J’ai déjà évoqué la rédaction particulière, mais très bien vue, du Journal du Vagabond. C’est vraiment un très beau supplément de contexte, qui plonge avec astuce et élégance dans les aspects les plus fascinants de Dark Sun. La société athasienne, avec ses particularités (l’esclavage, les caravanes marchandes, les arkhontes…), y est bien décortiquée, et il en va de même de la géographie d’ensemble, détaillant les divers types d’environnements que l’on peut croiser sur Athas (et notamment dans la région de Tyr), comme par exemple la Mer Pulvérulente (une grande étendue de poussière, que l’on suppose avoir été autrefois remplie par de l’eau à l’état liquide, quelle folie !), les plateaux si variés, où la vie éclot parfois au milieu des étendues désolées, les montagnes de la Cordillière, et les mystérieux Hinterlands au-delà.
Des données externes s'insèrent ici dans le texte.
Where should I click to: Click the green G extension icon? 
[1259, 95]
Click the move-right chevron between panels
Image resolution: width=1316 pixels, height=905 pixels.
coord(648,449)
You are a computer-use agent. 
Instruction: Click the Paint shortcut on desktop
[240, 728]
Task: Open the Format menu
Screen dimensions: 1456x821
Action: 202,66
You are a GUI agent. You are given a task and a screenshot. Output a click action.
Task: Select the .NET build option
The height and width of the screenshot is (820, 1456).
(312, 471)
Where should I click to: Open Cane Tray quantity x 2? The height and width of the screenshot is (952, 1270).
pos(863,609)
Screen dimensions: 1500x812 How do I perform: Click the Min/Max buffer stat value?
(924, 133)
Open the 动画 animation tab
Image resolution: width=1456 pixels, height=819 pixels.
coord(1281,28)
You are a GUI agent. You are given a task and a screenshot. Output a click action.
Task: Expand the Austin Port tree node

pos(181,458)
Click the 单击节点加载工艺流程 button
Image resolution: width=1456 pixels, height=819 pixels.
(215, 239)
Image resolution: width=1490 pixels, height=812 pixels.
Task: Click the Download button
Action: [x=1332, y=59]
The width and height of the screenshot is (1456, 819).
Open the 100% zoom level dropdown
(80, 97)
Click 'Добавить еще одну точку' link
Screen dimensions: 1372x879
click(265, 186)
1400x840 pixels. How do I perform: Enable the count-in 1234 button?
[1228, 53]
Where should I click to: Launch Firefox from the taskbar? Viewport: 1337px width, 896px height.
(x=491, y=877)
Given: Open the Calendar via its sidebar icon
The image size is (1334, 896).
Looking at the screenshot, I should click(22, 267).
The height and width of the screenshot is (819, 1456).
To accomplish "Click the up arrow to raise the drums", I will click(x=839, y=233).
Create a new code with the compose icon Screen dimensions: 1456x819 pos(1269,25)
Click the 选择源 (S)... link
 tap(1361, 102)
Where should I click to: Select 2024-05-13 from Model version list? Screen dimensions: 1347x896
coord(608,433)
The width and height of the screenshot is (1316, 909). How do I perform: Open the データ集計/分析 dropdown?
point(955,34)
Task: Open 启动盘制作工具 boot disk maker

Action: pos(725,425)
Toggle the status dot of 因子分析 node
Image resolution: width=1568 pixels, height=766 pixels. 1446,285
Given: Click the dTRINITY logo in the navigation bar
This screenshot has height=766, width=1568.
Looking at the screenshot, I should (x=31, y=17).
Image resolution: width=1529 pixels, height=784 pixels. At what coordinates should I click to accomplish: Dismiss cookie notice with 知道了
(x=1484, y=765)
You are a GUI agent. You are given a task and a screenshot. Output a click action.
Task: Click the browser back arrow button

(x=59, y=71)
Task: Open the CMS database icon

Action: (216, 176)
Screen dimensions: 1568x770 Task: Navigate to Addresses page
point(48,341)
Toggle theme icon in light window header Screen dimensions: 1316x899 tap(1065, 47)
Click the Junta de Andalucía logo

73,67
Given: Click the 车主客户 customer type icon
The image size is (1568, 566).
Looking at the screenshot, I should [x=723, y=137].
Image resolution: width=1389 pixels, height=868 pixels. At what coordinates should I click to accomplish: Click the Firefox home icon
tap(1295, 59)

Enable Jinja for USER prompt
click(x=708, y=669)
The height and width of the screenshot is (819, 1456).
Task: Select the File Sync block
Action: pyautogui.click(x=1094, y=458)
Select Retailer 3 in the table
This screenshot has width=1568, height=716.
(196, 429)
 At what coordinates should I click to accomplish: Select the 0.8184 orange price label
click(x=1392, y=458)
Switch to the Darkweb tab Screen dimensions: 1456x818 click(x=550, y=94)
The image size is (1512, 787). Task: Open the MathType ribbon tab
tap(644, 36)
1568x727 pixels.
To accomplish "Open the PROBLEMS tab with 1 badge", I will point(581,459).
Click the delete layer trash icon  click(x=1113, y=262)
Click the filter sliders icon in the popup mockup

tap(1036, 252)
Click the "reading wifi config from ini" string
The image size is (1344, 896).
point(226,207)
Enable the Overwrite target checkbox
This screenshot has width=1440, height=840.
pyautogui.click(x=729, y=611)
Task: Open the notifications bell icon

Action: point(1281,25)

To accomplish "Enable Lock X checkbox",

Enfin, la région de Tyr à proprement parler y est décrite, avec ses sept Cités-États (ici, je mettrais un petit bémol : chacune, en effet, présente des caractéristiques propres, hautement évocatrices de diverses civilisations terriennes ; le patchwork anachronique passe plus ou moins bien), mais aussi ses villages notables, les indispensables oasis, les ruines innombrables (forcément…) et quelques merveilles naturelles… On trouve enfin un petit bestiaire en fin de volume (avec notamment les principaux animaux domestiques, erdlus, kanks, mekillots et inix, mais aussi – comme par jeu – l’invincible et unique Dragon de Tyr…).

 

Quasi sans-faute jusque là, donc. Mais il y a bien un aspect de cette excellente boîte qui pèche, et c’est sans surprise le « scénario ». Oui, les guillemets s’imposent… La chose n’est en effet vraiment pas convaincante : outre son départ convenu (les PJ sont des esclaves, transférés d’une Cité-État à une autre, et le convoi est attaqué…), elle croule bientôt sous les bastons inutiles, beaucoup trop nombreuses et atrocement répétitives, avant de bifurquer vers deux « donjons » pénibles et sans âme… Je ne peux certainement pas faire jouer un truc pareil, je n’en vois vraiment pas l’intérêt, et ça ne me paraît pas faire honneur aux merveilleuses possibilités offertes par ce très beau cadre de campagne ; ça ne m’intéresse tout simplement pas.

 

Mais c’est bien le seul bémol dans cette Boîte. Dark Sun, à cette relecture, m’a donc autant convaincu qu’à l’époque, et peut-être même plus. D’une lecture passionnante, et d’une densité exemplaire (faisant la chasse au superflu et à toute forme de remplissage : tout, ici, sur un format relativement concentré, est utile, prêt à l’emploi, et ça fait du bien…), ce cadre de campagne n’a rien perdu de sa puissance évocatrice. Ça me titille vraiment d’en faire quelque chose à nouveau… On verra. Belle redécouverte, en tout cas.